# Your goal
Count the lines in the entries below that contain the word "should" and reply with that number only.

# Dataset rows
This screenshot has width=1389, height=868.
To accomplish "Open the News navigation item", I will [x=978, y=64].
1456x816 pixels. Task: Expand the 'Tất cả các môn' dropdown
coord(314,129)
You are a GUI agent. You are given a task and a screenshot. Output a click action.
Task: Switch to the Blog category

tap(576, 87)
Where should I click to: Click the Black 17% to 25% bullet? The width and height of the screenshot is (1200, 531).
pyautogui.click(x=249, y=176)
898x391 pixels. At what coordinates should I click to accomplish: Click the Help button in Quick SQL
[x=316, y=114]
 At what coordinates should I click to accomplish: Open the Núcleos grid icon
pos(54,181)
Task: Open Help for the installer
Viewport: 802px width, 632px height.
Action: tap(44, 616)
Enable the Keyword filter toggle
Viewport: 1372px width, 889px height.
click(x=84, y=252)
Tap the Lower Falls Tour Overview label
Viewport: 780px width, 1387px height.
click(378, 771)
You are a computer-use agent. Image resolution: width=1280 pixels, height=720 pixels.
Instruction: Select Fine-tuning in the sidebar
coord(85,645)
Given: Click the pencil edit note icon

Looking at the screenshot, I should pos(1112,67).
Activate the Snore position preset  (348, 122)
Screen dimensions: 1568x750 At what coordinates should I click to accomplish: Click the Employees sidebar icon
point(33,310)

# Response to the task
5